Kutipan Pilihan:
■ ■ ■ ■ ■
Oleh: Amri Fatmi Lc, MA
USAHA saya mencoba mencari siaran televisi yang cocok ditonton anak saya, di mana suguhan acara tanpa senjata, tanpa kekerasan dan tanpa huru-hara rupanya tidaklah mudah.
Di setiap pergantian chanel dan program, saya hanya mendapatkan tontonan yang tidak layak dilihat oleh anak-anak di bawah umur. Tidak hanya di film-film, itu sudah termasuk tayangan berita. Itu kenyataan yang terjadi.
Apa yang akan terjadi pada anak saya kelak –begitu juga jutaan generasi di negeri Arab– jika setiap hari disuguhkan berita ekerasan, peperangan, huru-hara pemboman? Bagaimanakah nasib kejiwaan generasi Arab dan generasi negeri Islam ke depan?
Musim Semi Arab atau yang dikenal Arab Spring mulai muncul sekitar tahun 2011 yang berawal dari Tunisia meluas ke Mesir hingga akhirnya melanda sebagian besar dunia Muslim. Setelah setahun, perubahan rezim juga terjadi di Libya, Mesir, Suriah hingga ke Yaman.
Negeri Arab terus bergejolak di tangan para pemuda generasi abad ini. Ke depan, generasi muda ini akan menjadi masalah serius bagi negeri Arab bila krisis saat ini terus berlanjut dan tidak terselesaikan secara baik.
■ ■ ■ ■ ■
Daftar Entri:
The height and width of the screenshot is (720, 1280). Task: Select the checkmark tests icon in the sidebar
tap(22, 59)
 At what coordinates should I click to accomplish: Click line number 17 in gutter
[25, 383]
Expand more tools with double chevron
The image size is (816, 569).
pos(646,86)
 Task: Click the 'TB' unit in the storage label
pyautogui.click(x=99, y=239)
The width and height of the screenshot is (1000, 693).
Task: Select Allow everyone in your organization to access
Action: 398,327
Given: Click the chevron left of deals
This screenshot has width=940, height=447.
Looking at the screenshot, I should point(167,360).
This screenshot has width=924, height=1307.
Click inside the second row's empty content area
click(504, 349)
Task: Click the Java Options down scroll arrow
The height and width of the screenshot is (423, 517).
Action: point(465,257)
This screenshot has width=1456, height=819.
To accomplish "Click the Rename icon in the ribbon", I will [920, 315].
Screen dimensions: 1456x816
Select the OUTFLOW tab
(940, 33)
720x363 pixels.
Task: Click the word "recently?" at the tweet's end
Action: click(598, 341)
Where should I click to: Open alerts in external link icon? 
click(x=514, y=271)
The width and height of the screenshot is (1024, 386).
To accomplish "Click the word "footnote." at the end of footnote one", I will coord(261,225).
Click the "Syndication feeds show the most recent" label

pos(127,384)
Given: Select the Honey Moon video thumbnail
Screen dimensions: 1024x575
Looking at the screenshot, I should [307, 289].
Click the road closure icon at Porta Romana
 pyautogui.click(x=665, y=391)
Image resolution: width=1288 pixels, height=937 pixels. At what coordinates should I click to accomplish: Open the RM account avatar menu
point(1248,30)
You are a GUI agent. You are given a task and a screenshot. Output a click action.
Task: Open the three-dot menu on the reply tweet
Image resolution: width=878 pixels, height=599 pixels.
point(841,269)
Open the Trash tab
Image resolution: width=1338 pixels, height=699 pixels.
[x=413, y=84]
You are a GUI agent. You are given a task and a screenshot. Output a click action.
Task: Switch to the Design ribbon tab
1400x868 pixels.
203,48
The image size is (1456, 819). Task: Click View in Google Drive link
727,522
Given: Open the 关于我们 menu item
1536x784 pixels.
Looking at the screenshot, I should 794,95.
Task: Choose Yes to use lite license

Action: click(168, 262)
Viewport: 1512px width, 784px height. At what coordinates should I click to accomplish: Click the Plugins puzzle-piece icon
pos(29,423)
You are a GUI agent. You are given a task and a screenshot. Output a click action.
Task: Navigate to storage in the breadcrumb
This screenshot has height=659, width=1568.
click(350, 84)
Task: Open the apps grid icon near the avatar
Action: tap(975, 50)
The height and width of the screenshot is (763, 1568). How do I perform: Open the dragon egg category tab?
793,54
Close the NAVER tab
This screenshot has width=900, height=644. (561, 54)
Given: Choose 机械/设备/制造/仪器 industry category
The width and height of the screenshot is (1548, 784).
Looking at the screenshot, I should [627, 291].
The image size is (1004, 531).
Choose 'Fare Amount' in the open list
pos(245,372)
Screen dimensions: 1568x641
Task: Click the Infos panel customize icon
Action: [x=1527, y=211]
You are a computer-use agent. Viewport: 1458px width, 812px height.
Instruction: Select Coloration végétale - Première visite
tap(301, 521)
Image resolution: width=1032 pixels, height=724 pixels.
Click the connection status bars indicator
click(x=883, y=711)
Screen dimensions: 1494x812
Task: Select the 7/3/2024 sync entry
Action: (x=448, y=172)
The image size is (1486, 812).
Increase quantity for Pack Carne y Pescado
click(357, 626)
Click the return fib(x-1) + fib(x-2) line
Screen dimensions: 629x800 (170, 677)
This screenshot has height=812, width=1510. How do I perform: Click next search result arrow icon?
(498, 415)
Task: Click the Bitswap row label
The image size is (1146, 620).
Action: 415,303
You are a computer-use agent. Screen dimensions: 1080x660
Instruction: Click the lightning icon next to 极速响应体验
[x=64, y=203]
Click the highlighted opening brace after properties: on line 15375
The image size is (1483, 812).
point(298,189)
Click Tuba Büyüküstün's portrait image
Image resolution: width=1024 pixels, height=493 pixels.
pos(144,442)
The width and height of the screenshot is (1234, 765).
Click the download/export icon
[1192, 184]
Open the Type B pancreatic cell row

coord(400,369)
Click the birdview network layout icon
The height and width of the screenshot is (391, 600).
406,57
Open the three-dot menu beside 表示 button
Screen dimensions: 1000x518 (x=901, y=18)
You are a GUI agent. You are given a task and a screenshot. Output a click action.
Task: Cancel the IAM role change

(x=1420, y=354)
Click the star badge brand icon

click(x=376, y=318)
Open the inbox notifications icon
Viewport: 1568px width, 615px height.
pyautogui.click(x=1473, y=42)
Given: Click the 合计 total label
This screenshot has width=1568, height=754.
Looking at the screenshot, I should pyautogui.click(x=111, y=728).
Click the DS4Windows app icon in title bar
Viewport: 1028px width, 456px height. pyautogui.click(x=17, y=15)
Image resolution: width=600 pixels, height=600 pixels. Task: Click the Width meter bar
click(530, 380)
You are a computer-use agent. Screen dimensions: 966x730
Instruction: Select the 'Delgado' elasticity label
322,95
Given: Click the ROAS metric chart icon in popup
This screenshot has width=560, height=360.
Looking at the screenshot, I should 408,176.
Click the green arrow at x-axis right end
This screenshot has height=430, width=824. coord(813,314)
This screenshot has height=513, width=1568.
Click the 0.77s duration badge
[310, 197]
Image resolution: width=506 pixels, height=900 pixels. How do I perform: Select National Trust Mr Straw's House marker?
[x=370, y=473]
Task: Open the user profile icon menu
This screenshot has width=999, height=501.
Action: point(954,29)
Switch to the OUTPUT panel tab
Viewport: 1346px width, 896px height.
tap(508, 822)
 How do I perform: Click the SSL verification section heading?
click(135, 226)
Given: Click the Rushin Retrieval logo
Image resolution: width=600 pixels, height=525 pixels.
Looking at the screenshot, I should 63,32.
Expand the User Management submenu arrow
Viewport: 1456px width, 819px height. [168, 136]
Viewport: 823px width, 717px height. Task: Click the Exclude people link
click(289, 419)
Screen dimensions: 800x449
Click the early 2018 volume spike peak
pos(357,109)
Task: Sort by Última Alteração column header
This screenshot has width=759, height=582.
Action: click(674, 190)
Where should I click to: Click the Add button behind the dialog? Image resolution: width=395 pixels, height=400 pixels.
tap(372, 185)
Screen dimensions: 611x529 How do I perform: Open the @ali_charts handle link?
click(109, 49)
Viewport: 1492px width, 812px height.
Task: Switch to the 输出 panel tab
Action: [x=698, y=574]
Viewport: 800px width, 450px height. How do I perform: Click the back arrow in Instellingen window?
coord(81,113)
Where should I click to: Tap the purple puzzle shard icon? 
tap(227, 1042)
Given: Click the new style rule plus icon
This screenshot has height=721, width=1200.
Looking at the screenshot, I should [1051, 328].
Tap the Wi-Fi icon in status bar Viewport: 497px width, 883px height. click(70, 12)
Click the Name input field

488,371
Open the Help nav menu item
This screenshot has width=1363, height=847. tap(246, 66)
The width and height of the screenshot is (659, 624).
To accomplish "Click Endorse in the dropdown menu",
■ ■ ■ ■ ■
Permintaan Tertulis:
Teruskan tulisan tentang tontonan anak dan gejolak di negeri Arab, mulai setelah kalimat terakhir yang ada.

Jawaban Tertulis:
Jika mau jujur, generasi Arab abad ini terdidik secara keras yang tidak diajarkan hidup damai dan tidak dihargai pikiran mereka dalam bernegara. Mereka tidak diberi kesempatan untuk berperan membangun dalam masyarakat mereka sendiri.
Rezim Arab telah mengekang kebebasan berpikir dan berkativitas layaknya sebagai warga Negara bermartabat. Sementara negeri-negeri Barat terus melakukan intervensi dan rekayasa jahatnya. Tak perlu analisis seriuspun, negara-negara Arab sudah pasti akan menghadapi tantangan berat luar biasa ke depan yang belum pernah terjadi dalam sejarah.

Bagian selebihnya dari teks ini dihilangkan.